Objective: Reproduce every one of the entries below word for word, with nothing changed.

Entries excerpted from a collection

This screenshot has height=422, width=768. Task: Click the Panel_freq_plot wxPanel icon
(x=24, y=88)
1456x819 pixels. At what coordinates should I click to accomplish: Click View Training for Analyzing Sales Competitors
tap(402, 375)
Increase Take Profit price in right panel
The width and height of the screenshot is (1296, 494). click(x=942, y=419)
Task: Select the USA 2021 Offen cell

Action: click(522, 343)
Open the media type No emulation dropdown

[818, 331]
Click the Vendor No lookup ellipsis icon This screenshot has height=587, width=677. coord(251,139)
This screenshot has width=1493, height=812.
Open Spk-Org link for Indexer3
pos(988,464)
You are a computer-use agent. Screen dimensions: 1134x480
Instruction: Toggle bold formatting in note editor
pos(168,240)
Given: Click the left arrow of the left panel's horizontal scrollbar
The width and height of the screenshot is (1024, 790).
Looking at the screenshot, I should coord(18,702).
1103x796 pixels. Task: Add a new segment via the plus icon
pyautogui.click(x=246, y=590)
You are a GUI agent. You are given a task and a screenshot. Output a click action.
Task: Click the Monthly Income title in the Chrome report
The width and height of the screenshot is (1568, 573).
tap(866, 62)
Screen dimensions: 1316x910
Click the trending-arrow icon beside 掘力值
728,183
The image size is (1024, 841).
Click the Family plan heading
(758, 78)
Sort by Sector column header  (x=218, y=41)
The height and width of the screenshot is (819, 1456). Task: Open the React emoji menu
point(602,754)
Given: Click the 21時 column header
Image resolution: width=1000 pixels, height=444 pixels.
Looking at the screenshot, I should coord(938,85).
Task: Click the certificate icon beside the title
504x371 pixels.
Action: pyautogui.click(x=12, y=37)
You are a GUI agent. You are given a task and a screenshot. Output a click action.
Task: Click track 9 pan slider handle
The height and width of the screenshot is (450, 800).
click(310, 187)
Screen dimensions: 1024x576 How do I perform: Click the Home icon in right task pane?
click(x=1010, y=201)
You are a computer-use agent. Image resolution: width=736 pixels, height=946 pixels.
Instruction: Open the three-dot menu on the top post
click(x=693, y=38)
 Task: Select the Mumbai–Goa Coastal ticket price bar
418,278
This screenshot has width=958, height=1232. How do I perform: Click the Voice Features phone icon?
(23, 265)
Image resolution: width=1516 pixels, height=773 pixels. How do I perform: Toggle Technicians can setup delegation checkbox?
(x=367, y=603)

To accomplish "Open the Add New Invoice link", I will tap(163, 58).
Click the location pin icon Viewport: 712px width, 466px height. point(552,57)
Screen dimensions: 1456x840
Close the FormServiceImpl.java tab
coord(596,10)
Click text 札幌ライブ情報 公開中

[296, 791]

Output of the task:
This screenshot has height=422, width=768. Task: Click the Panel_freq_plot wxPanel icon
(x=24, y=88)
1456x819 pixels. At what coordinates should I click to accomplish: Click View Training for Analyzing Sales Competitors
tap(402, 375)
Increase Take Profit price in right panel
The width and height of the screenshot is (1296, 494). click(x=942, y=419)
Task: Select the USA 2021 Offen cell

Action: click(522, 343)
Open the media type No emulation dropdown

[818, 331]
Click the Vendor No lookup ellipsis icon This screenshot has height=587, width=677. coord(251,139)
This screenshot has width=1493, height=812.
Open Spk-Org link for Indexer3
pos(988,464)
You are a computer-use agent. Screen dimensions: 1134x480
Instruction: Toggle bold formatting in note editor
pos(168,240)
Given: Click the left arrow of the left panel's horizontal scrollbar
The width and height of the screenshot is (1024, 790).
Looking at the screenshot, I should coord(18,702).
1103x796 pixels. Task: Add a new segment via the plus icon
pyautogui.click(x=246, y=590)
You are a GUI agent. You are given a task and a screenshot. Output a click action.
Task: Click the Monthly Income title in the Chrome report
The width and height of the screenshot is (1568, 573).
tap(866, 62)
Screen dimensions: 1316x910
Click the trending-arrow icon beside 掘力值
728,183
The image size is (1024, 841).
Click the Family plan heading
(758, 78)
Sort by Sector column header  (x=218, y=41)
The height and width of the screenshot is (819, 1456). Task: Open the React emoji menu
point(602,754)
Given: Click the 21時 column header
Image resolution: width=1000 pixels, height=444 pixels.
Looking at the screenshot, I should coord(938,85).
Task: Click the certificate icon beside the title
504x371 pixels.
Action: pyautogui.click(x=12, y=37)
You are a GUI agent. You are given a task and a screenshot. Output a click action.
Task: Click track 9 pan slider handle
The height and width of the screenshot is (450, 800).
click(310, 187)
Screen dimensions: 1024x576 How do I perform: Click the Home icon in right task pane?
click(x=1010, y=201)
You are a computer-use agent. Image resolution: width=736 pixels, height=946 pixels.
Instruction: Open the three-dot menu on the top post
click(x=693, y=38)
 Task: Select the Mumbai–Goa Coastal ticket price bar
418,278
This screenshot has width=958, height=1232. How do I perform: Click the Voice Features phone icon?
(23, 265)
Image resolution: width=1516 pixels, height=773 pixels. How do I perform: Toggle Technicians can setup delegation checkbox?
(x=367, y=603)

To accomplish "Open the Add New Invoice link", I will tap(163, 58).
Click the location pin icon Viewport: 712px width, 466px height. point(552,57)
Screen dimensions: 1456x840
Close the FormServiceImpl.java tab
coord(596,10)
Click text 札幌ライブ情報 公開中

[296, 791]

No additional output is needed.